Work task: Only those lines in the data below from the line containing "You are a computer-use agent. The" through the line containing "Screen dimensions: 487x352", both included, should be restated word for word.

::::::::

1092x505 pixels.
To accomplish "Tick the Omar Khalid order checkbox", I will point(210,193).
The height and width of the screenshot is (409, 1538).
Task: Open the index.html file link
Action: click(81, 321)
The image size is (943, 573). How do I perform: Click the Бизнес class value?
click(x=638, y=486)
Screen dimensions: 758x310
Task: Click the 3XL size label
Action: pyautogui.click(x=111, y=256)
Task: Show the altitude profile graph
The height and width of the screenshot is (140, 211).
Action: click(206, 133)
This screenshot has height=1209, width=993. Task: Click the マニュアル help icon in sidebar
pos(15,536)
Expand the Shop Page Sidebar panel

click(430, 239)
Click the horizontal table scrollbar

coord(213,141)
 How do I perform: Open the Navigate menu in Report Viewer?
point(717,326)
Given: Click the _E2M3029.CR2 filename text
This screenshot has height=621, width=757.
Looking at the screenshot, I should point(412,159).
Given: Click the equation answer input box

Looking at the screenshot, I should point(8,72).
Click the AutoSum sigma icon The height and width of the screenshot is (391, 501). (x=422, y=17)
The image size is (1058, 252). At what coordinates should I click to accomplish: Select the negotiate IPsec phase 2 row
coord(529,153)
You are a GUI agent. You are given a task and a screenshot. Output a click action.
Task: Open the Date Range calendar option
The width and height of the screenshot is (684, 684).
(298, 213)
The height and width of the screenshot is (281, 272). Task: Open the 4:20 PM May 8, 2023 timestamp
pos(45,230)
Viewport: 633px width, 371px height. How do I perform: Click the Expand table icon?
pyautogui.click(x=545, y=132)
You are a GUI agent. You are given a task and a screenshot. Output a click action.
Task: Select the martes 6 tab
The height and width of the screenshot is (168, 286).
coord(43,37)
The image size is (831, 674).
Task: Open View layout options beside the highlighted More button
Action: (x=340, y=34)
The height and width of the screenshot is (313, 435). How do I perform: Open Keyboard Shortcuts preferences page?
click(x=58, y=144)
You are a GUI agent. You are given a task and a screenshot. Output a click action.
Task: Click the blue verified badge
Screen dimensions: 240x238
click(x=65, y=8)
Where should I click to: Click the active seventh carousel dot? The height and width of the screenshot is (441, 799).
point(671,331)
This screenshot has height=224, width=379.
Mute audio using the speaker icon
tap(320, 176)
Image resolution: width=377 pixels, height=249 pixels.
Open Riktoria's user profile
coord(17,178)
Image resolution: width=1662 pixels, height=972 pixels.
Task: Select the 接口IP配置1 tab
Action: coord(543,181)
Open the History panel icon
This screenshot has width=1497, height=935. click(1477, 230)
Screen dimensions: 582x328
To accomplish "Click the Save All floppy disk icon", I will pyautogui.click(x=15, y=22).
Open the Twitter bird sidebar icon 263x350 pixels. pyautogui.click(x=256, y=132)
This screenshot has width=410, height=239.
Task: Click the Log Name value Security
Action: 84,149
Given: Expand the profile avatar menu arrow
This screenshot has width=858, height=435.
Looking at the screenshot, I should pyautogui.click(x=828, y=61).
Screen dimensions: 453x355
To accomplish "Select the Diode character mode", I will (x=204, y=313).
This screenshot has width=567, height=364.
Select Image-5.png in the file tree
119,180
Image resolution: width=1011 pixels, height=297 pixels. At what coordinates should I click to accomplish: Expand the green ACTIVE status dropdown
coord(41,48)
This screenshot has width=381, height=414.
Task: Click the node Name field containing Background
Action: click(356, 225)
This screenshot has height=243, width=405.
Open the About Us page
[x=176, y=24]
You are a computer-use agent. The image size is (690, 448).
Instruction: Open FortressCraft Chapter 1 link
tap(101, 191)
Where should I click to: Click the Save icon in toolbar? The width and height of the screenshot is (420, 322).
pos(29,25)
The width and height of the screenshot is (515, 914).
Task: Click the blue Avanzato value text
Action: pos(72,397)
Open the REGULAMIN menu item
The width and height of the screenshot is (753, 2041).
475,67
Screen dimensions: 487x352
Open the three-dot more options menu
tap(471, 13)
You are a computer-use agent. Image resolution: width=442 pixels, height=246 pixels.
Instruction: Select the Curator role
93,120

::::::::

Result:
You are a computer-use agent. The image size is (690, 448).
Instruction: Open FortressCraft Chapter 1 link
tap(101, 191)
Where should I click to: Click the Save icon in toolbar? The width and height of the screenshot is (420, 322).
pos(29,25)
The width and height of the screenshot is (515, 914).
Task: Click the blue Avanzato value text
Action: pos(72,397)
Open the REGULAMIN menu item
The width and height of the screenshot is (753, 2041).
475,67
Screen dimensions: 487x352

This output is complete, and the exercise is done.